Alternatively, use the single-file spec DIR-minified.md — same content, machine-optimized for use as LLM context. -
Copy the contents of
3_meta_architect_prompt.mdand paste it into a new chat or task. -
Submit. The AI will read the referenced documents and generate a complete, DIR-compliant implementation of the Autonomous Flight Delay Refund System.
-
Review the output against
1_coding_standards.mdand2_problem_specification.mdto verify alignment.
Why This Matters
- Auditability: The specification is version-controlled, human-readable, and traceable. Every design decision is documented before code exists.
- Reproducibility: Any AI agent with access to these files can produce a consistent implementation. The "compiler" is deterministic given the same inputs.

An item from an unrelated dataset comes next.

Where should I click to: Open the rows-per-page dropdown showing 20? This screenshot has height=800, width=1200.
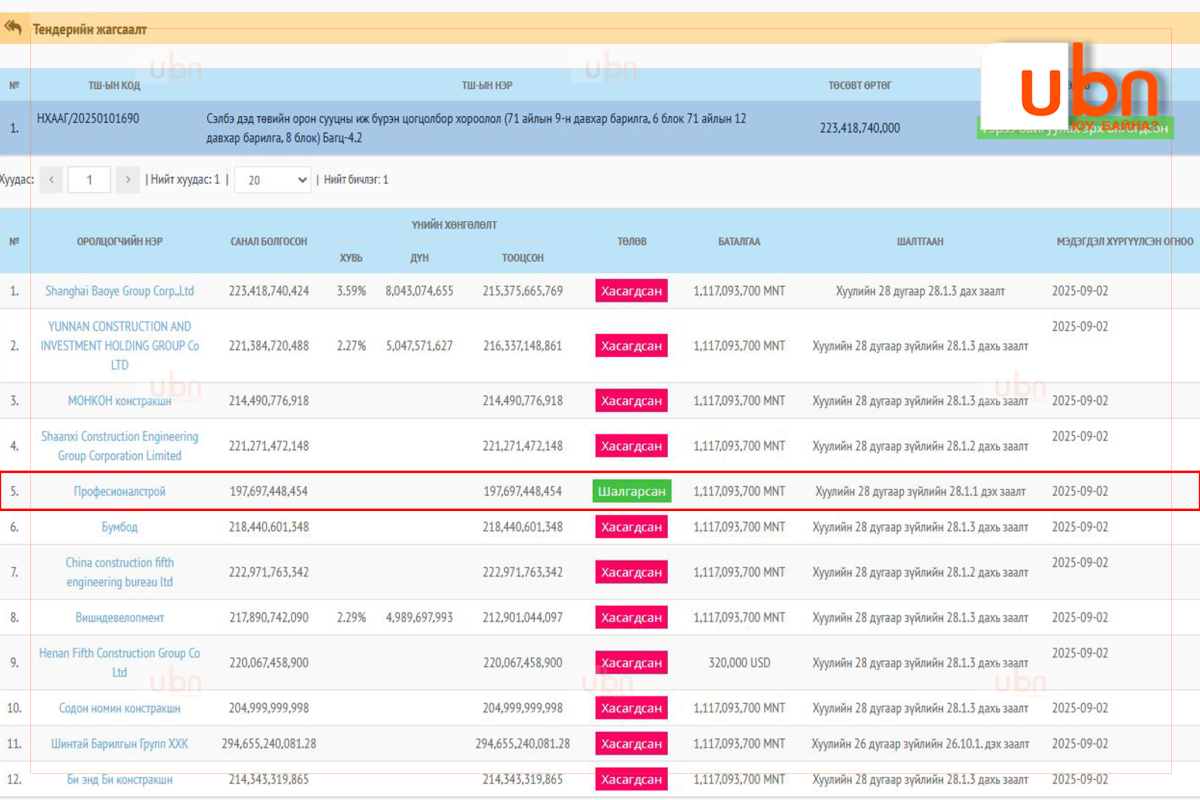point(272,180)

- Separation of Concerns: Architects specify what; AI implements how. The boundary is explicit.
- Zero Trust: The generated code is validated against the specification. The specification is the source of truth.
File Inventory
| File | Purpose |
|---|---|
README.md |
This file. Explains the meta-sample concept. |
1_coding_standards.md |
Engineering-grade coding rules (Python 3.12+, Pydantic v2, type hints, logging, separation of concerns). |
2_problem_specification.md |
Business requirements for the Autonomous Flight Delay Refund System. Mandates Topology C (DL+PCI). |
3_meta_architect_prompt.md |
The prompt to paste into your AI coding tool. The "compiler invocation." |
Relationship to DIR
This meta-sample demonstrates that the DIR architectural philosophy extends beyond runtime code. The same principles: User Space vs. Kernel Space, Proof-Carrying Intents, Deterministic Verification apply to the process of building systems. Specification documents are the "Policy Proposals" of the development lifecycle; the AI is the "Prover Agent"; the human architect is the "Proof Checker" who validates the output.
This sample is part of the Decision Intelligence Runtime repository.